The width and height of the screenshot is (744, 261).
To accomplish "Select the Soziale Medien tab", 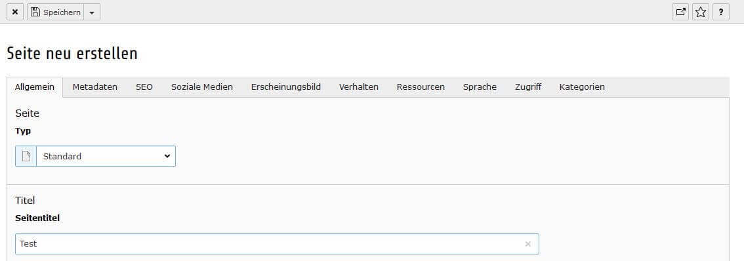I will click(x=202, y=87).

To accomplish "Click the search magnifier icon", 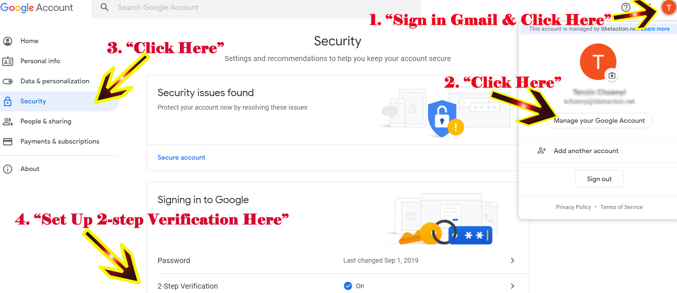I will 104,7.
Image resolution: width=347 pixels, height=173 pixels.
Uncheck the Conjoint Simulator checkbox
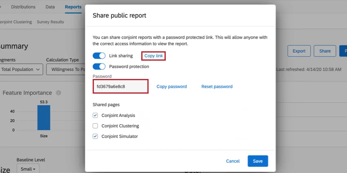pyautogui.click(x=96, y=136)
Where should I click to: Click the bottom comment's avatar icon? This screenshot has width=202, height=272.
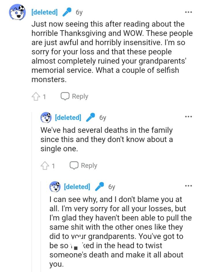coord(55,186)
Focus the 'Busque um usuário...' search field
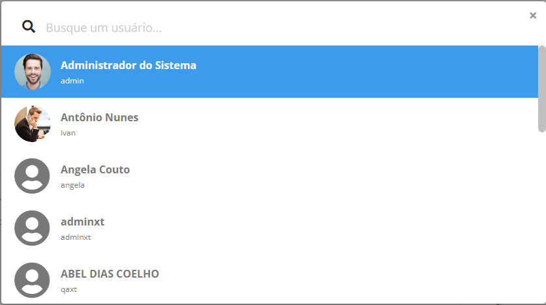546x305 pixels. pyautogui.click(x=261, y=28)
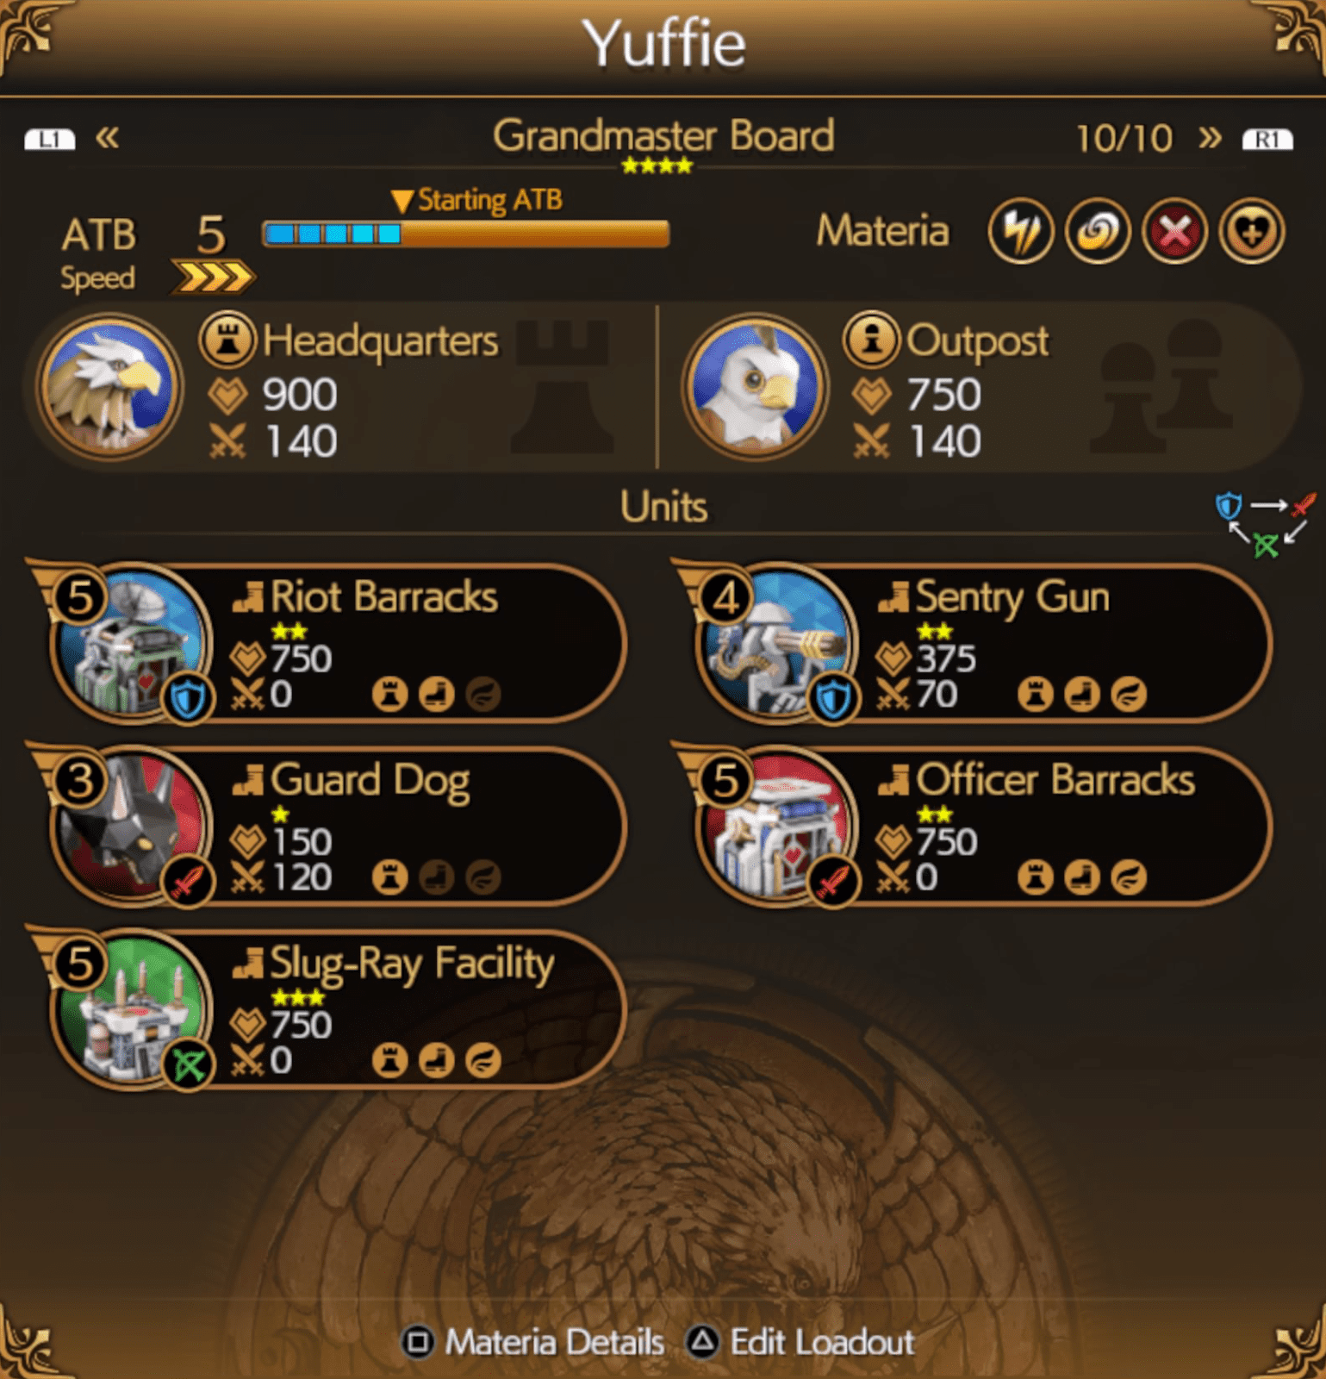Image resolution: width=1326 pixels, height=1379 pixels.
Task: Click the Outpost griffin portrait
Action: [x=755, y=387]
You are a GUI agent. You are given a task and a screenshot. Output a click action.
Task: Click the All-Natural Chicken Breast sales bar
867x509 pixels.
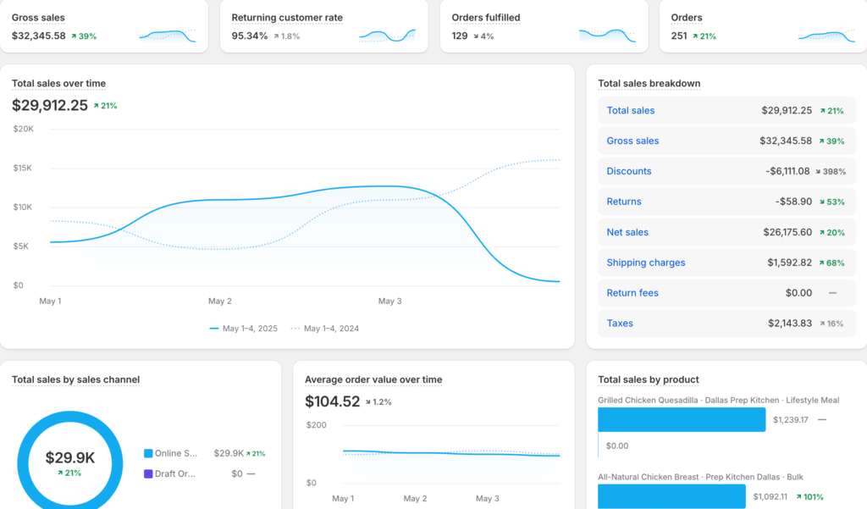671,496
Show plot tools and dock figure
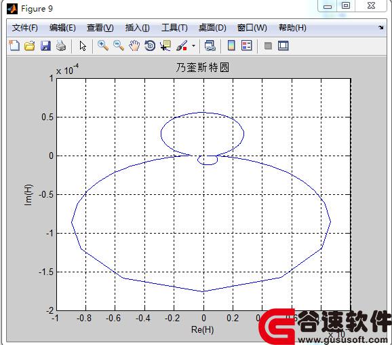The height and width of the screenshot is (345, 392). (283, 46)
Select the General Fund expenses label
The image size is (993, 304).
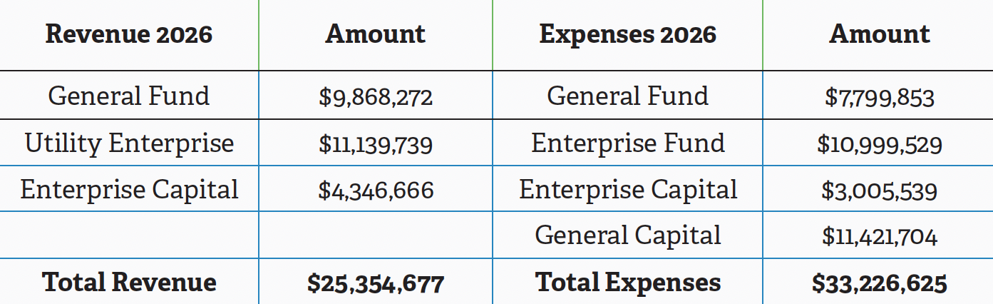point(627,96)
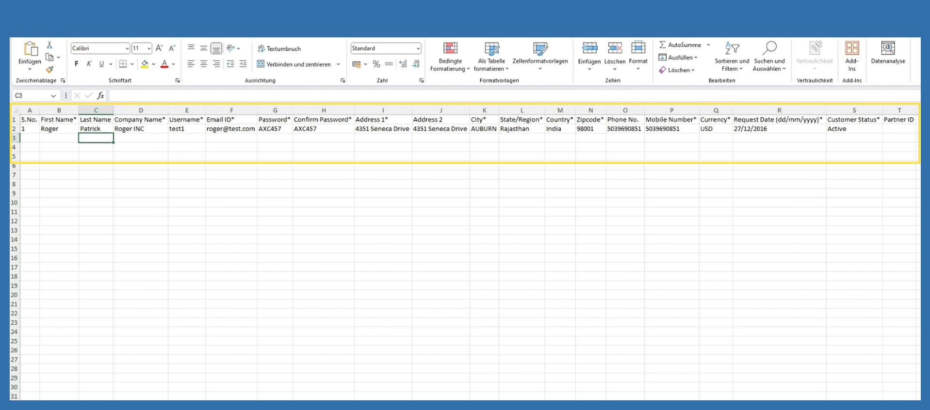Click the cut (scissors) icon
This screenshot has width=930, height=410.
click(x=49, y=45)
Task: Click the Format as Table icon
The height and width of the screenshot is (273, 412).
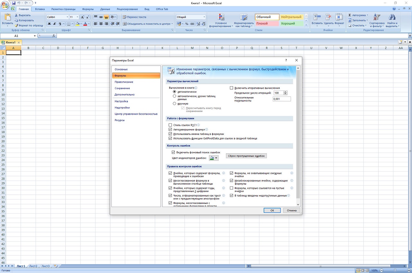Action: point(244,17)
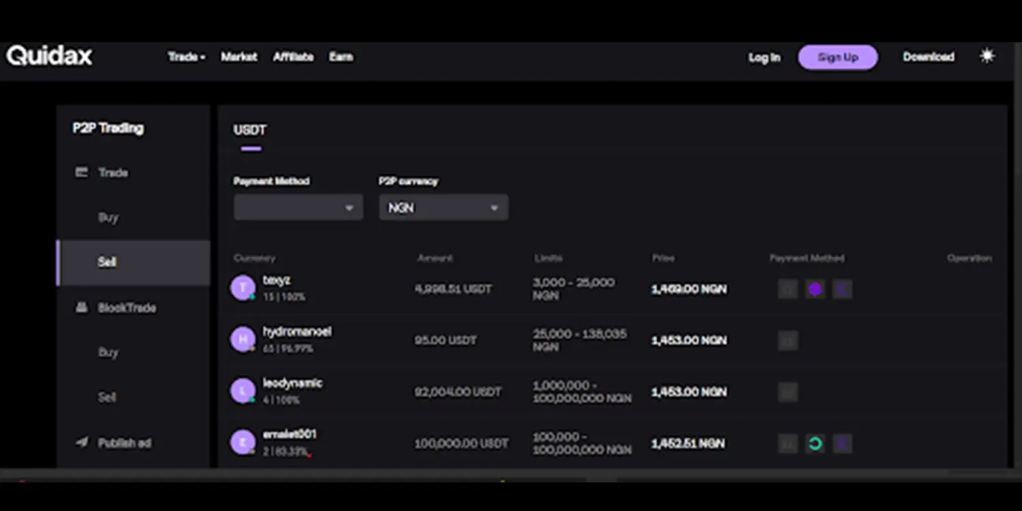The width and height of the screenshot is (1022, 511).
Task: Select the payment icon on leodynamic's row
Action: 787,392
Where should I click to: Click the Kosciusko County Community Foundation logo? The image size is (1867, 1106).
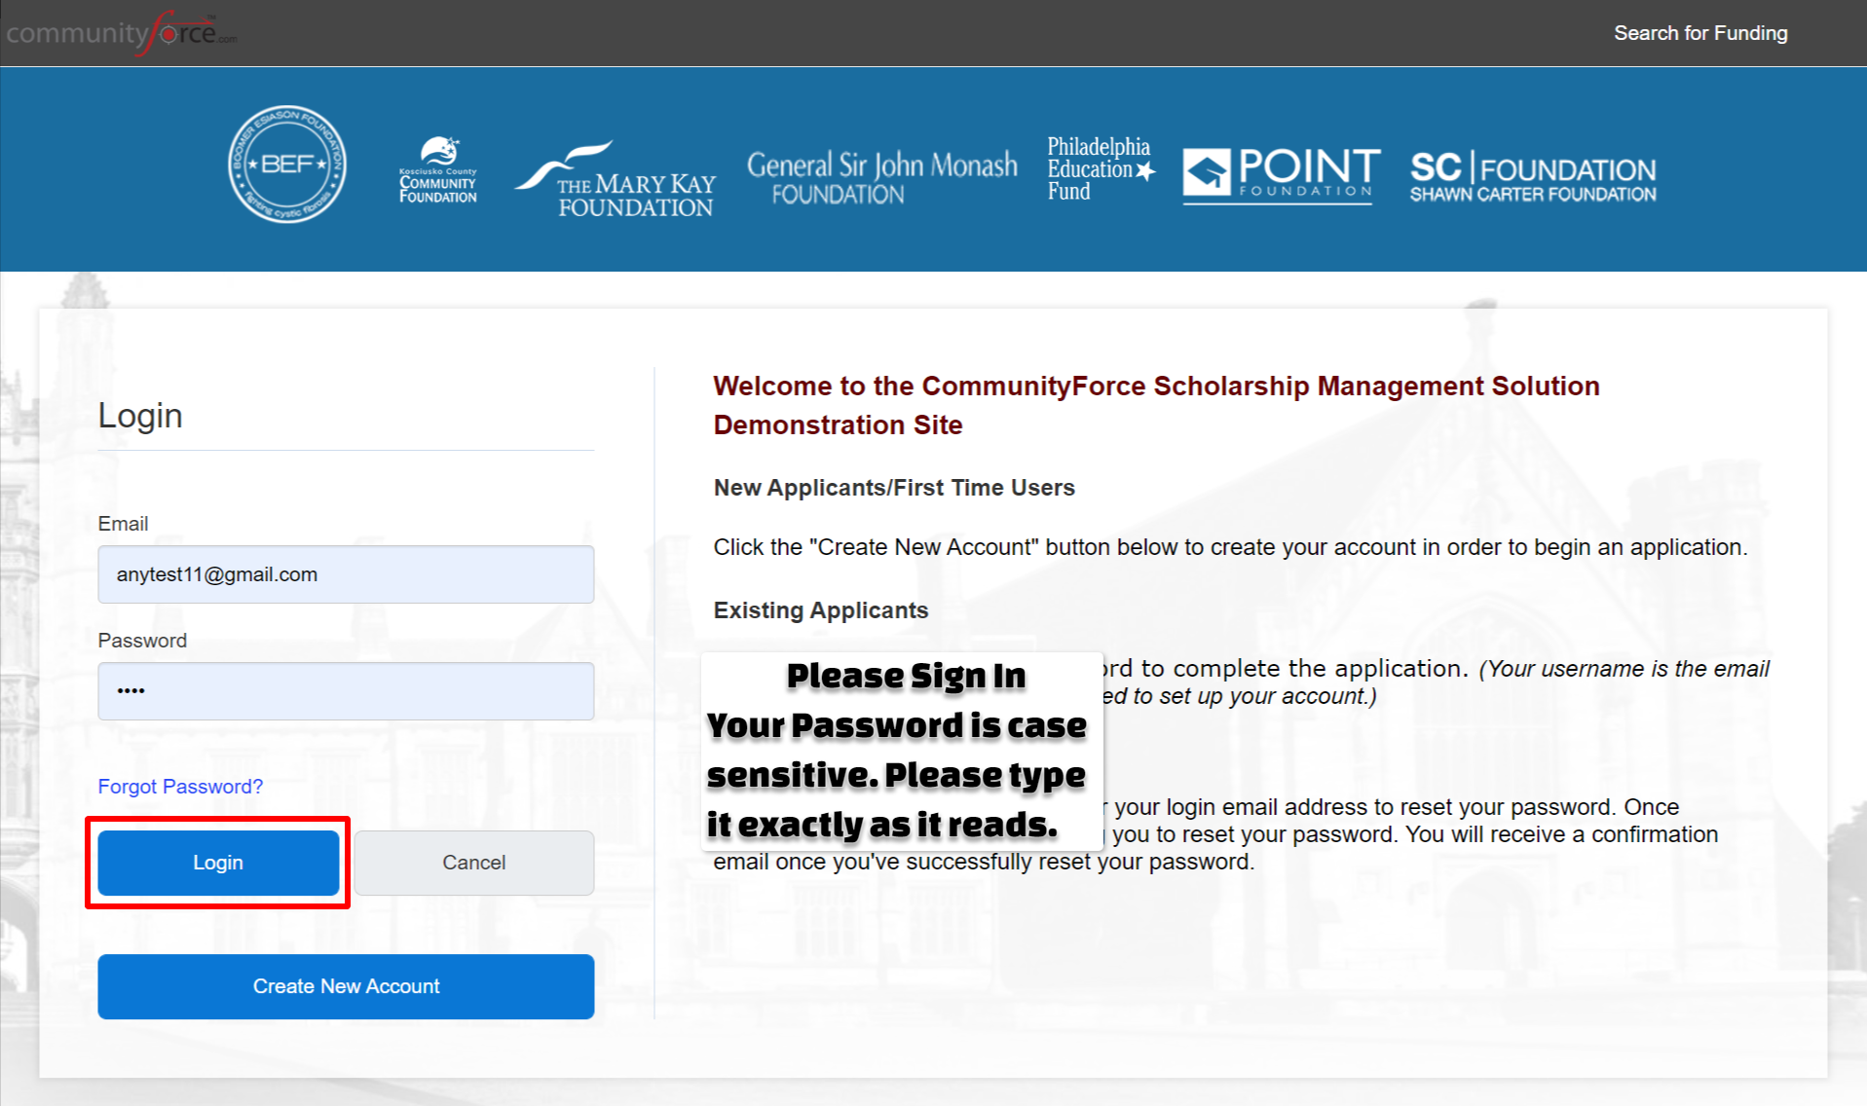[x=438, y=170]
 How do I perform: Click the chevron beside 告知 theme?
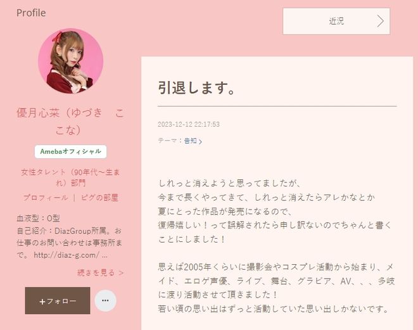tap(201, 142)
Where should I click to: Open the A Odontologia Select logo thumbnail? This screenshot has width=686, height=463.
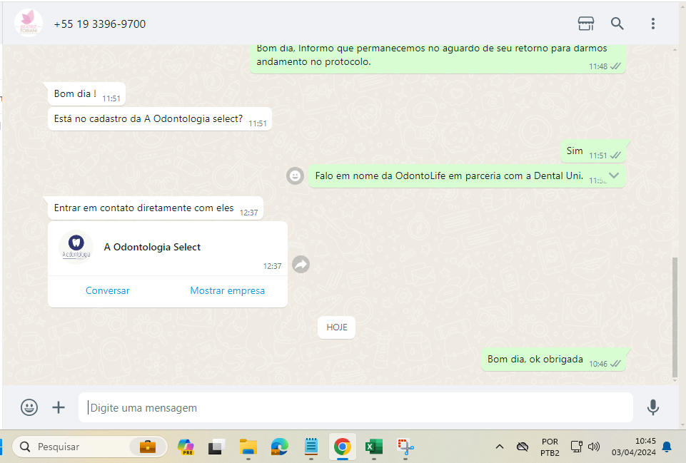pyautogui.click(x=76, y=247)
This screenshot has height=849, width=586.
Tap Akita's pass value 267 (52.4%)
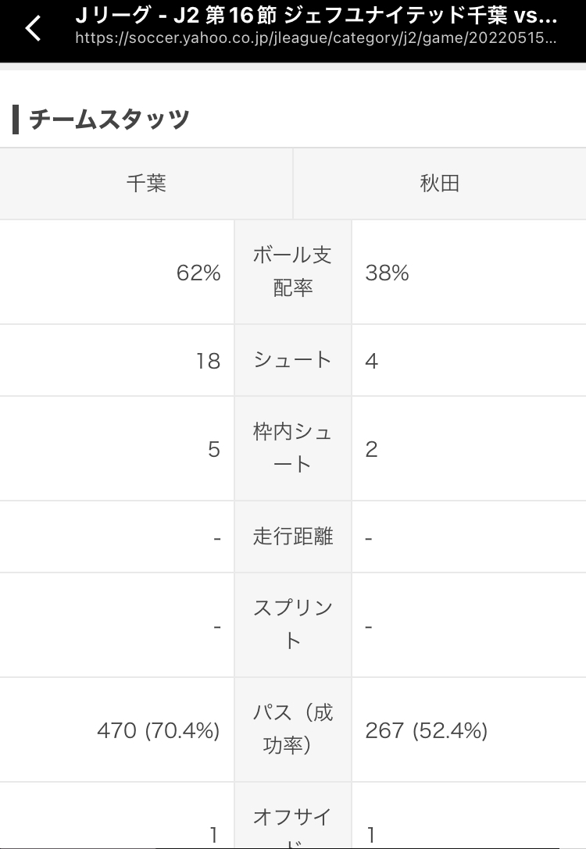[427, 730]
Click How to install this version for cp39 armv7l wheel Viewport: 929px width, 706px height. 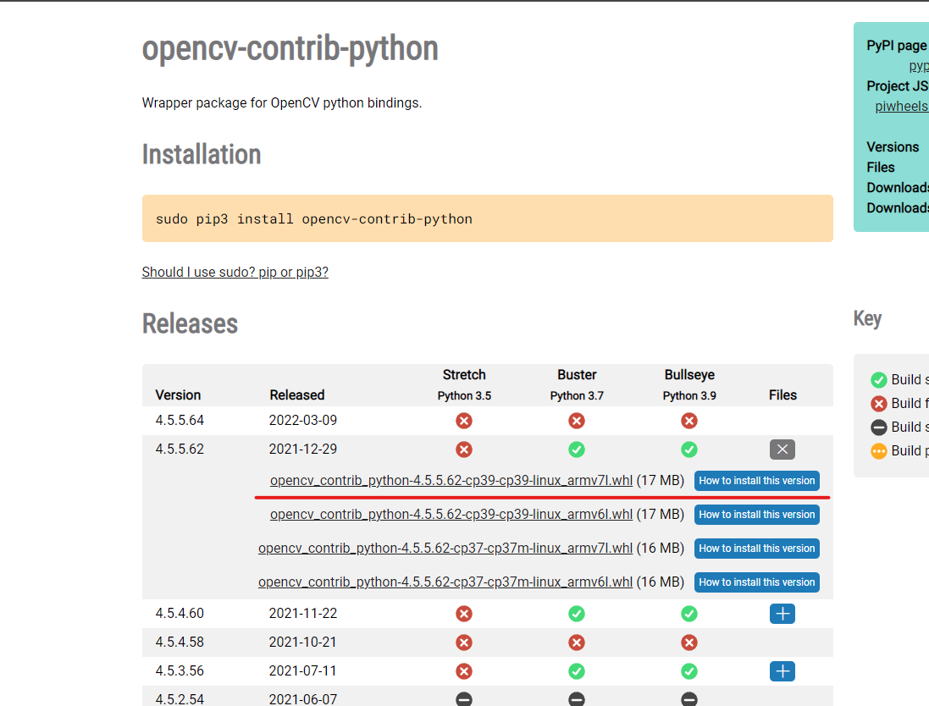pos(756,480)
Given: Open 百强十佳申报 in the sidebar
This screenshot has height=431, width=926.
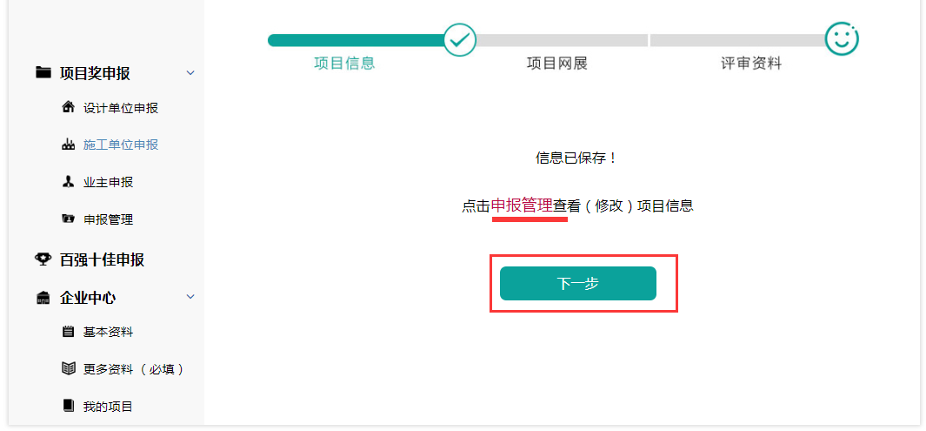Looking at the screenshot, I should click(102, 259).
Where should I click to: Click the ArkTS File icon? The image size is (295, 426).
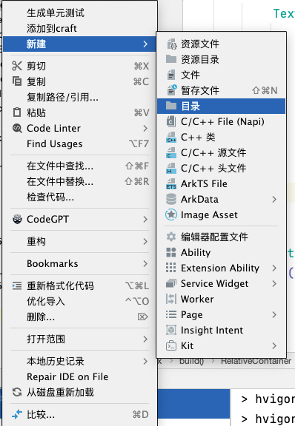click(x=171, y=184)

□ □ □ □

■ TASK DETAILS:
Once the line holding "Where should I click to: Click the ArkTS" is found, set down that line and every line after it, exactly, through the last line of the records above, omitting pictures.

■ RESPONSE TO THIS EXERCISE:
Where should I click to: Click the ArkTS File icon? The image size is (295, 426).
click(x=171, y=184)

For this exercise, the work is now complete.